L’administrateur s’est en outre plaint que les réviseurs se soient adressés à 53 clients pour obtenir des renseignements, ce qui aurait sérieusement terni la réputation de la société. Or, le directeur précise dans sa prise de position que des personnes interrogées avaient déclaré qu’il avait reçu des commissions « pour apport d’affaires », qu’une partie de ces montants avaient servi à « corrompre diverses administrations publiques et autres décideurs ». Il y aurait donc eu des montages financiers servant à dissimuler certaines illégalités, des « montants pour dépenses (…) dérivés vers des juridictions considérées comme des paradis fiscaux (…) et les résultats indigènes raccourcis d’autant » etc. Tous ces indices ont été suffisants pour mettre sérieusement en doute la présomption de régularité intégrale, prévue par l’Abgabenordnung de 1931. Pour les juges, la décision du directeur a été parfaitement justifiée. Car la partie plaignante n’a, selon eux, pas pu prouver la nature exacte des opérations mises en causes par les réviseurs. 

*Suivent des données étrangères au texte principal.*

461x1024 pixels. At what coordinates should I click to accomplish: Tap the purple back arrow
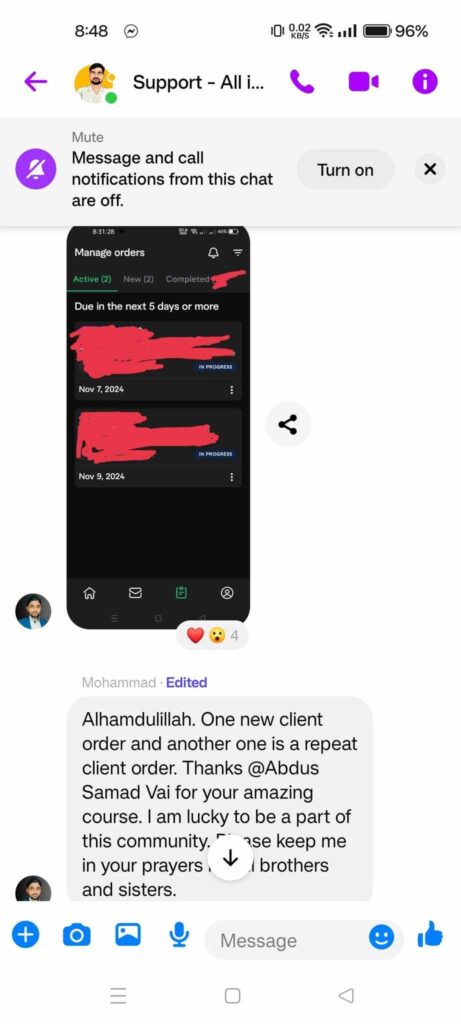click(35, 82)
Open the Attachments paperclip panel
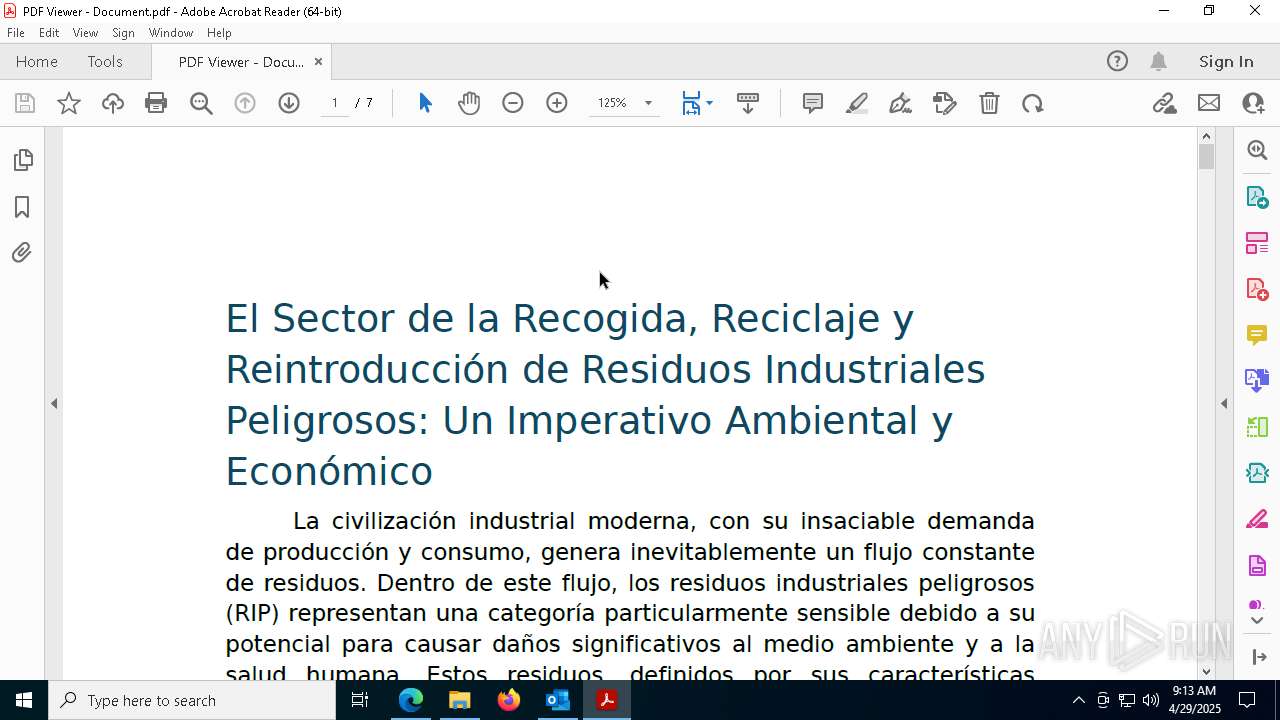 point(22,253)
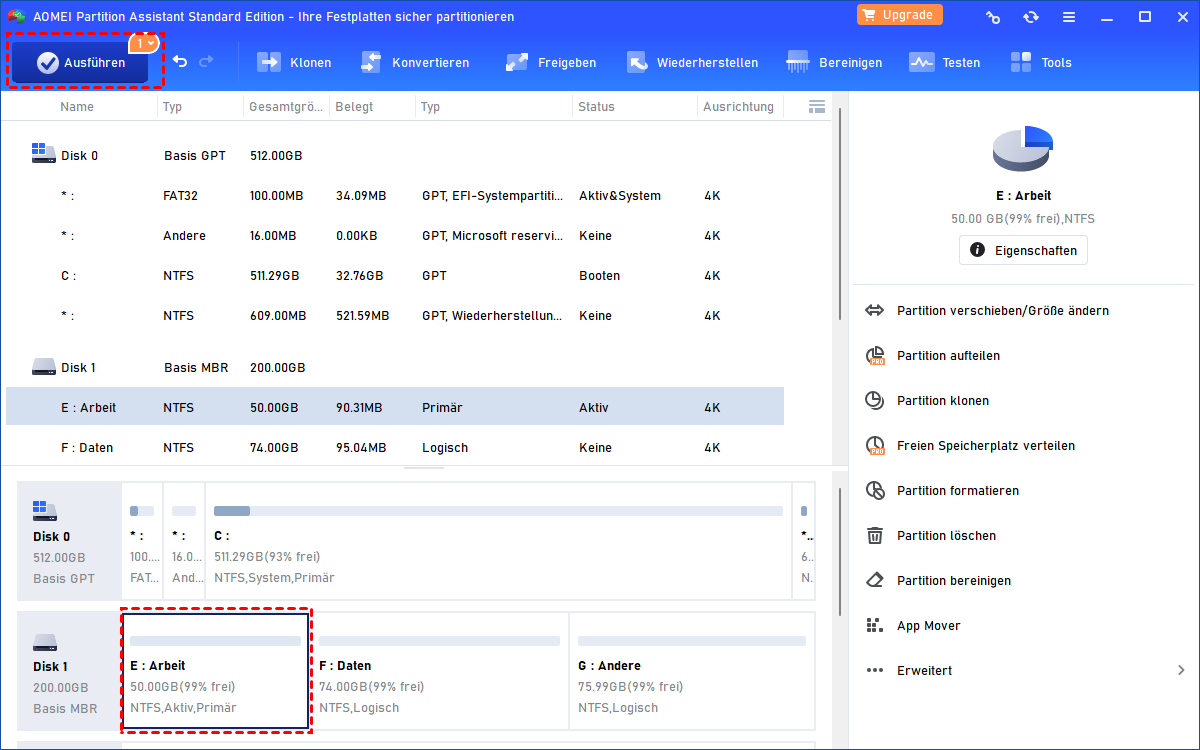Choose Partition verschieben/Größe ändern
Screen dimensions: 1200x750
point(987,311)
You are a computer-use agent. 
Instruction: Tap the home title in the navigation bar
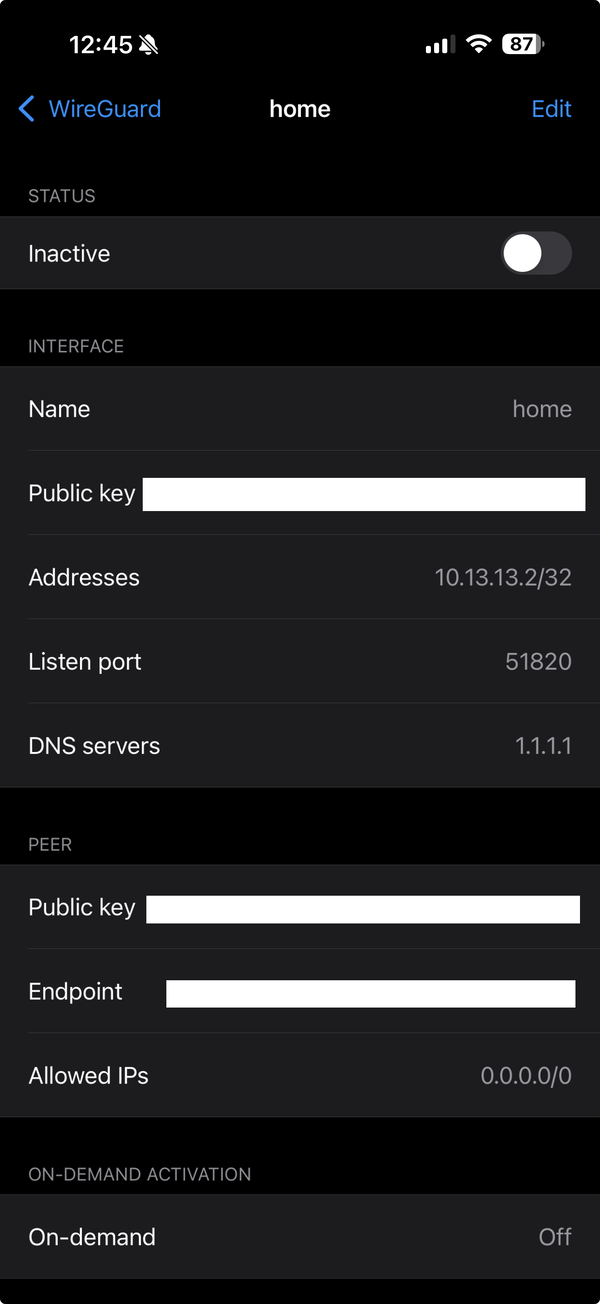click(300, 109)
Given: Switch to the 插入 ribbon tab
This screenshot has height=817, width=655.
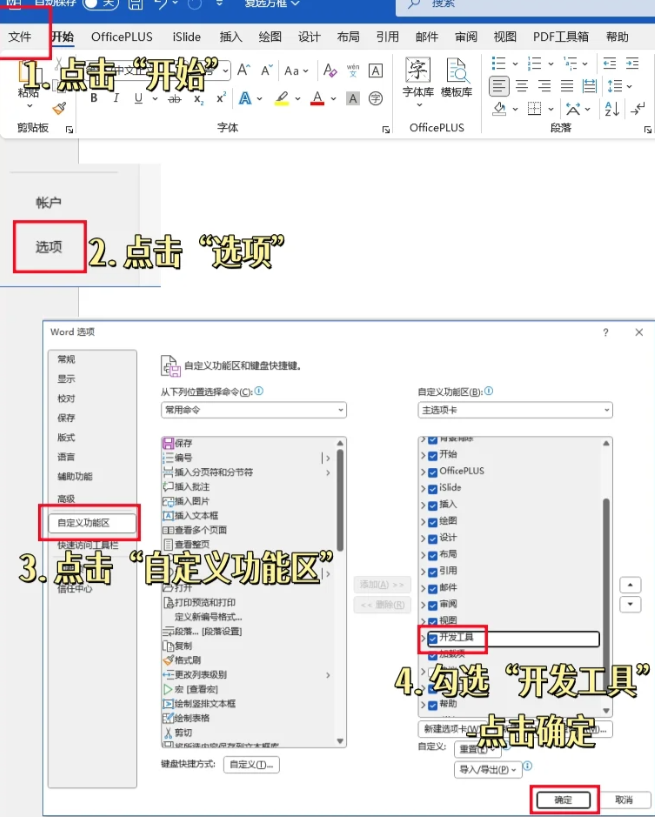Looking at the screenshot, I should pyautogui.click(x=231, y=37).
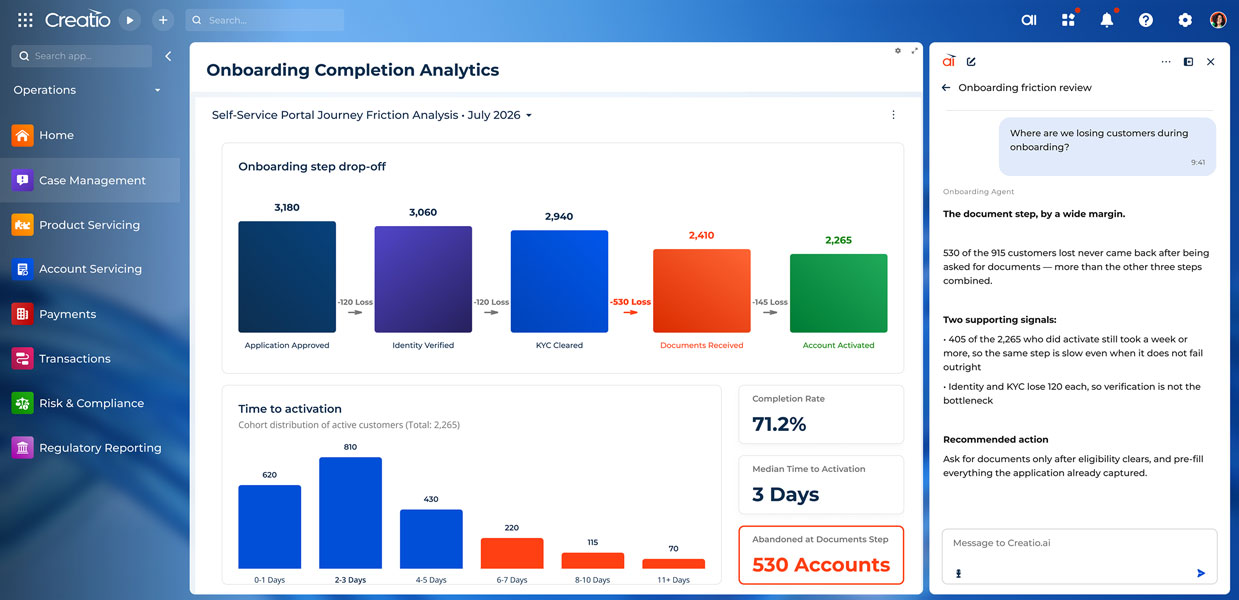The height and width of the screenshot is (600, 1239).
Task: Click the Abandoned at Documents Step card
Action: (x=821, y=555)
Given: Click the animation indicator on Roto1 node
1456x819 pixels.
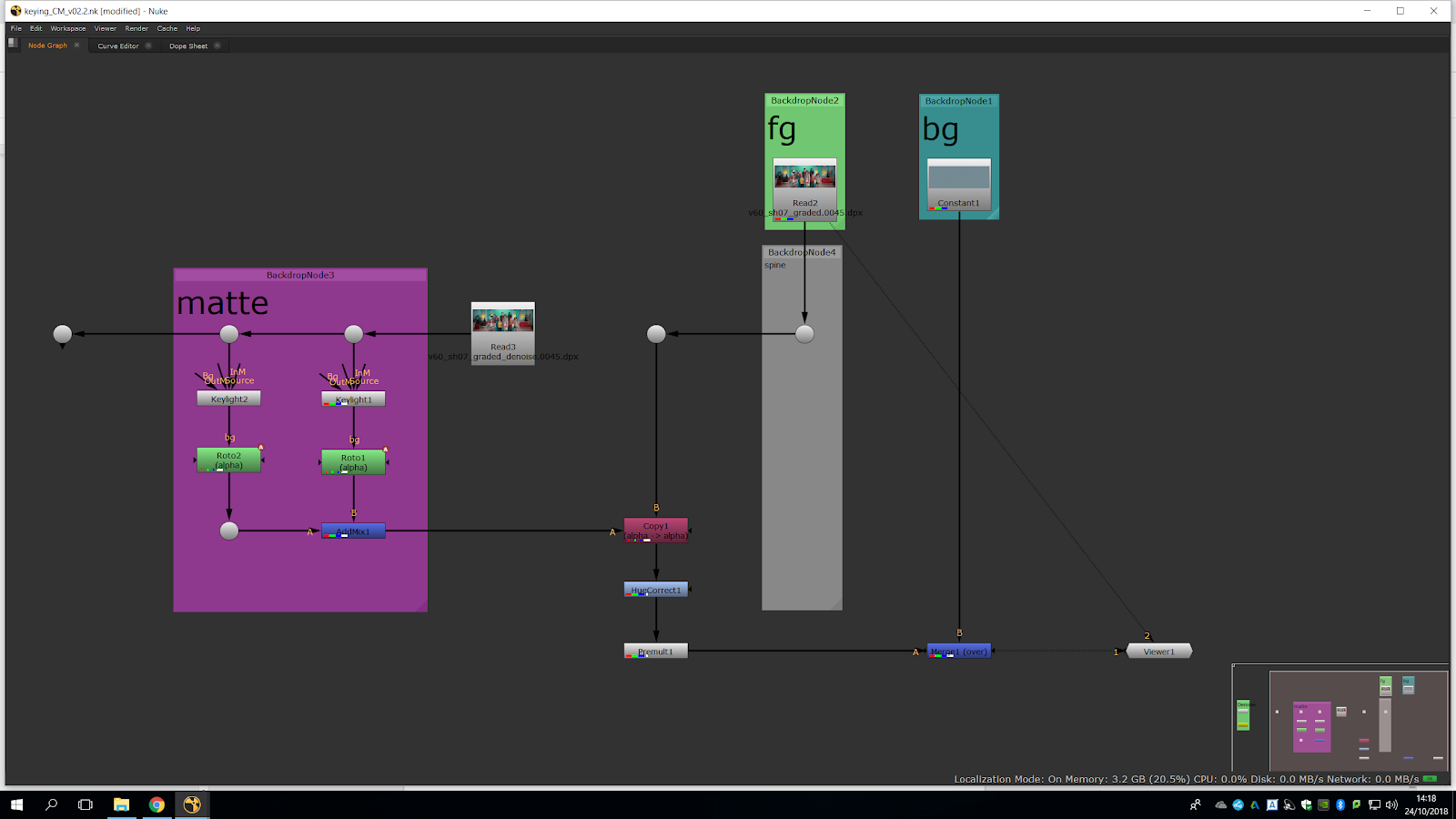Looking at the screenshot, I should pyautogui.click(x=386, y=450).
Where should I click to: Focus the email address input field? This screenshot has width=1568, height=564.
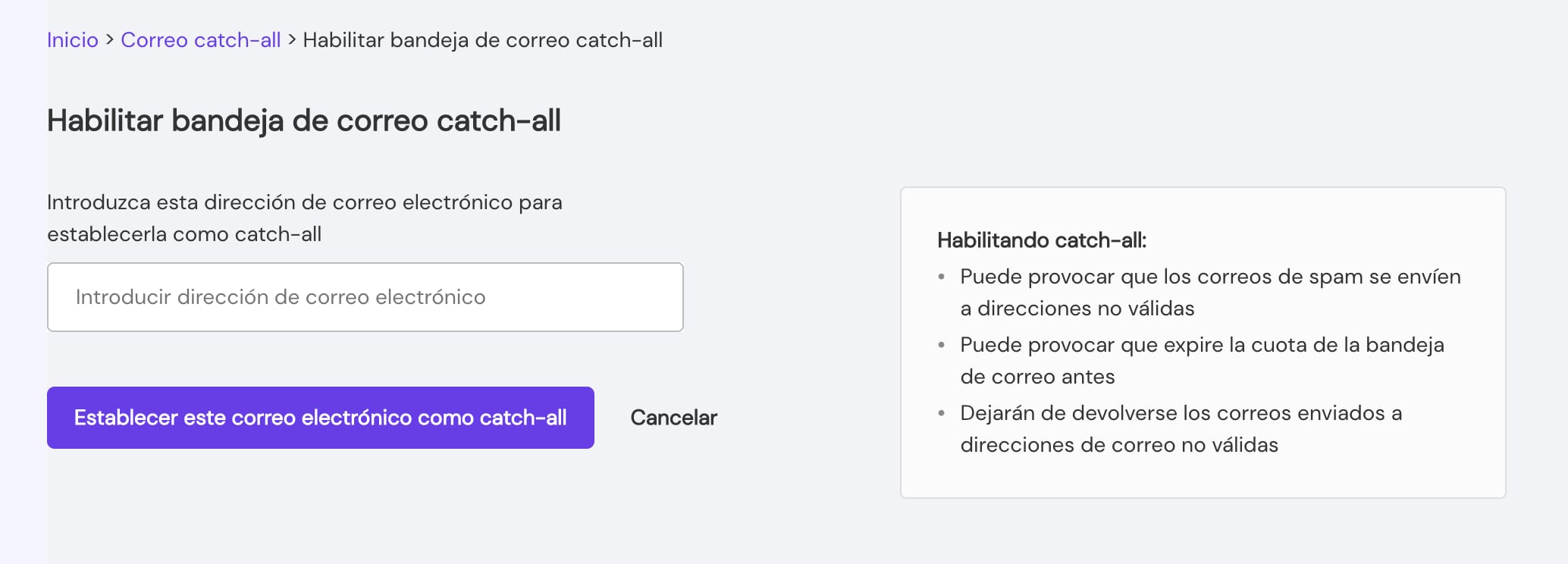point(365,297)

L’arrêt rendu le 29 juillet par la Cour administrative revêt une autre singularité dans le sens où il rend personnellement responsable l’administrateur. La loi prévoit que lorsque les droits du trésor ont été lésés, le représentant légal d’une société « ne peut être tenu personnellement responsable que dans l’hypothèse vérifiée d’un agissement fautif dans son chef. » Le directeur de l’Administration des contributions avait estimé que pendant toutes ces années, l’administrateur avait agi comme le seul représentant légal de la société et qu’il avait « activement contribué à réduire les recettes effectives pour ne déclarer que des fractions des bénéfices véritablement réalisés. » Qu’il était responsable de la situation et donc fautif. La Cour a suivi cet argumentaire dans la mesure où l’intéressé n’avait pas mis en cause les justifications du directeur, mais qu’il s’était juste limité à dire qu’il ne les avait pas suffi­samment motivées. Son avocat avait d’ailleurs pris le soin de préciser que ces méthodes incriminées étai­ent celles pratiquées par des banques et fiduciaires de la place depuis des dizaines d’années au vu et au su de l’Administration des contributions. Cet argument n’a semble-t-il pas impressionné les juges qui n’ont pas soulevé la question. Si elle s’avère, peut-être que cet arrêt servira aussi à signer l’issue de certaines pratiques et négligences courantes. On attend l’issue d’autres enquêtes.1 article 5 du règlement grand-ducal du 19 octobre 1977 prévoit qu’« un règlement grand-ducal ultérieur précisera les attributions rentrant dans la mission des différentes divisions ». Plus de trente ans plus tard, il n’en est toujours rien.